“The first question companies are trying to answer is, What is the source of greenhouse-gas emissions? What’s the big number? What is our risk?” says Mingay.
Which is to say, right now companies are not focused on the IT angle, a fact reflected in the tools they use for their initial rough cuts at carbon accounting. BB&T, a $143 billion retail bank, calculates CO2-equivalent emissions using spreadsheets available on the Website of the Greenhouse Gas Protocol Initiative. (The GHG Protocol publishes widely accepted standards for emissions accounting.) Rockwell Collins, a designer of communications and aviation electronics, relies on a third party to collect and manage its electricity and natural-gas usage, based on the invoices it receives from utility companies. In a recent report, the company stated that “we are still evaluating whether greenhouse-gas accounting information will be externally verified or audited in the future.”
Hitting the Limits
Many, if not most, large companies, in fact, currently make do with spreadsheets to collect and manage data on on-site emissions (Scope 1, as defined by the GHG Protocol standard), purchased energy (Scope 2), and “other” miscellaneous sources (Scope 3), such as employee business travel and waste disposal.

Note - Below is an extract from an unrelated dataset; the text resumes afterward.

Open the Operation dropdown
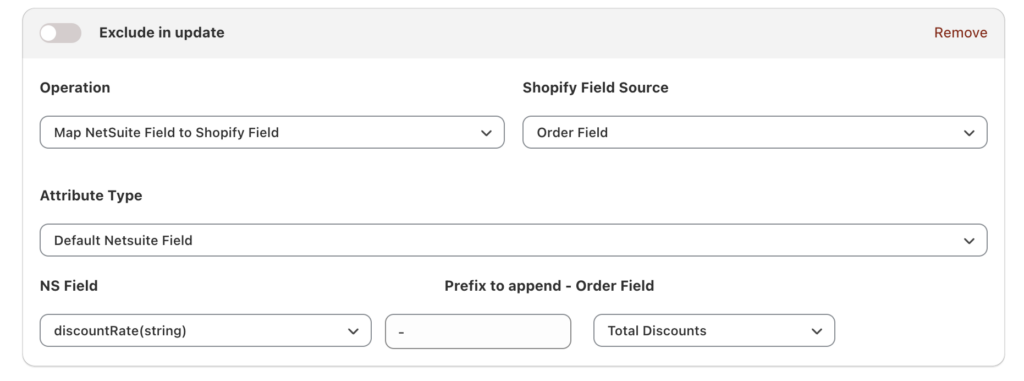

Spreadsheets, of course, incorporate a host of uncertainties: who filled in the data, was it checked and verified, and what was the source. “Large organizations quickly hit the limits on what an auditor would accept,” Mingay says. “As a company begins to capture data across multiple locations, countries, and divisions, it becomes too complicated for spreadsheets,” says Srini Pallia, a vice president of Wipro Technologies, which is developing a carbon-accounting tool.
A number of entities are developing more-sophisticated approaches. Climate Earth’s system, as one example, uses as its underlying data source Greenhouse Gas Emissions Factors for 480 U.S. commodities and services. The data is partly based on a UK standard, PAS 2050. On the auditability side, Climate Earth incorporates the verifiable, traceable data in a company’s financial accounting system and also hooks into ERP software and travel-reservation systems, among others. “We take your [general ledger] trial balance, upload it to our secure servers, and then our software maps every GL line item to a rule that maps it to a carbon footprint,” explains Chris Erickson, Climate Earth’s CEO.

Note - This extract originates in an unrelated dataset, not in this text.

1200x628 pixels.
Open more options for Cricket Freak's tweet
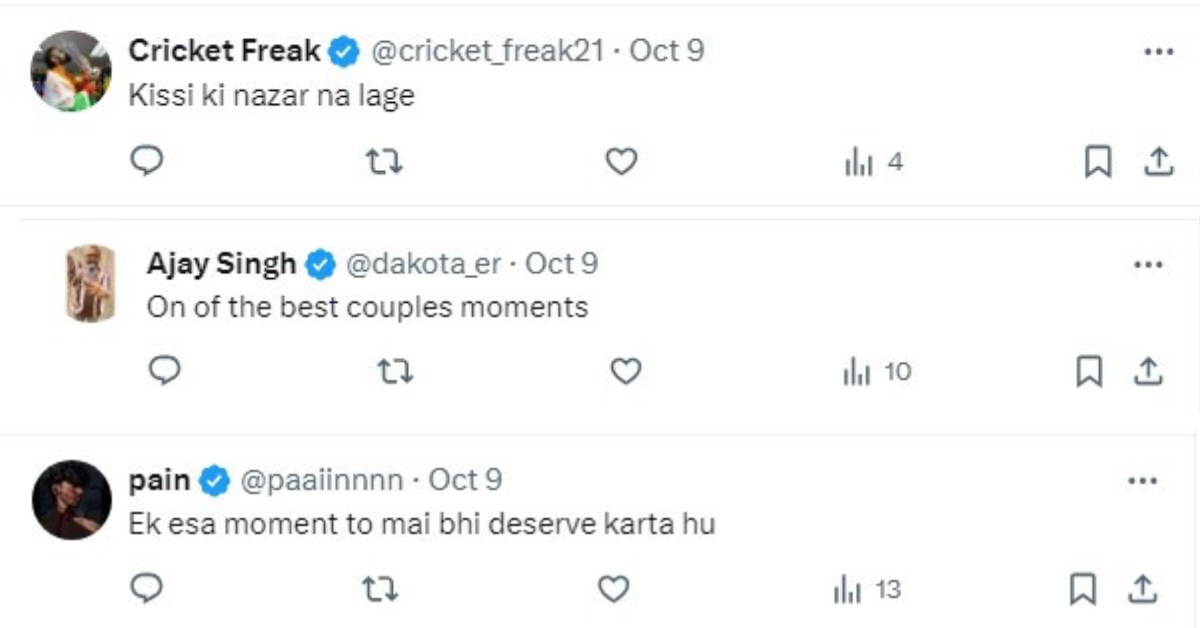[1157, 52]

Climate Earth’s method requires some client tinkering. Playworld had to modify its accounting system to break down purchases of materials into categories that correlated with Climate Earth’s database, Malriat says. Travel expense accounts were split between air and auto; office supplies had to be identified as paper, plastic, or other materials; and Playworld had to know how the electricity it consumed was generated. The changes took about three months, Malriat says.
Another option is Clear Standards, a Web-based platform available by subscription. Clear Standards tackles the problem of inventorying CO2-equivalent emissions and also helps companies factor the price of carbon offsets into capital investment decisions. If a company is analyzing the prospect of installing solar roof panels on a facility, for example, it might calculate the net present value based on savings on its electricity bill. But Clear Standards adds a financial modeling component that captures the future value of carbon emissions based on published market prices. Cash-flow analysis templates can be applied to the most common energy-efficiency projects.